*RECORDS PROVIDED*.
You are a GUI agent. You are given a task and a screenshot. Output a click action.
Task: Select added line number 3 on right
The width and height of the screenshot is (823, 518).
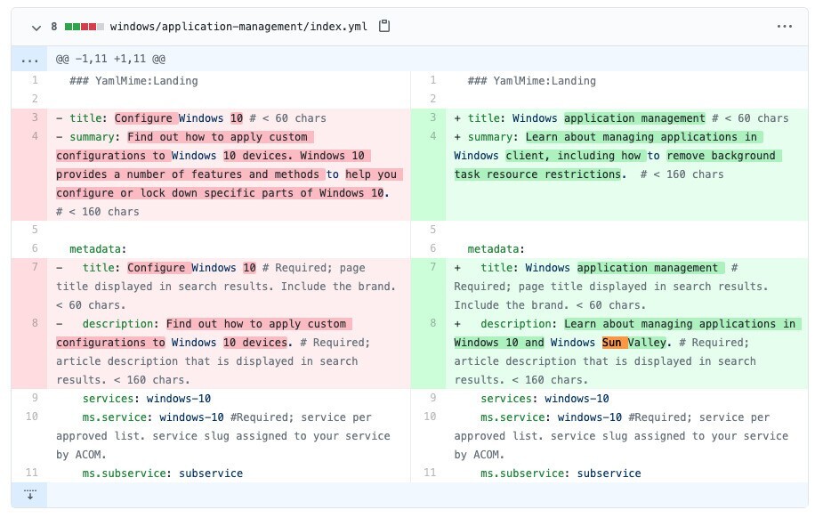pyautogui.click(x=432, y=118)
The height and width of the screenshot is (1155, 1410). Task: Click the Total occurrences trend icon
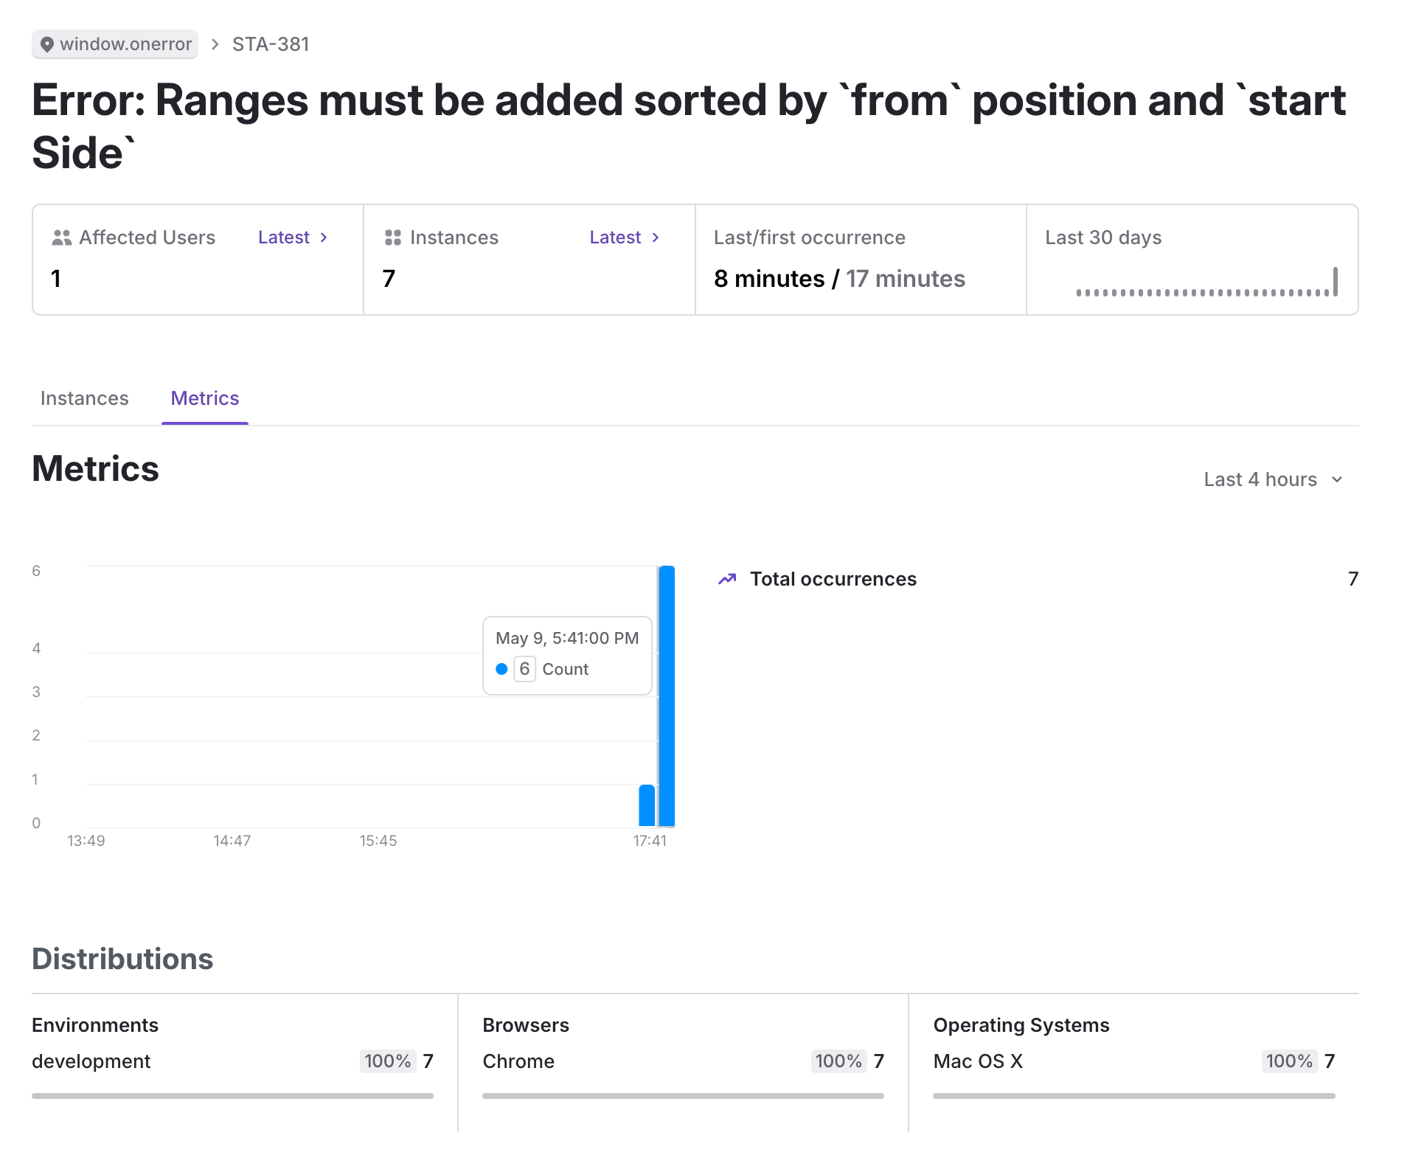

*TASK DESCRIPTION*. For this exercise, return every entry verbatim and omit all pictures.

*TASK SOLUTION*.
You are a GUI agent. You are given a task and a screenshot. Output a click action.
Task: Select added line number 3 on right
The width and height of the screenshot is (823, 518).
pyautogui.click(x=432, y=118)
The height and width of the screenshot is (1155, 1410). Task: Click the Total occurrences trend icon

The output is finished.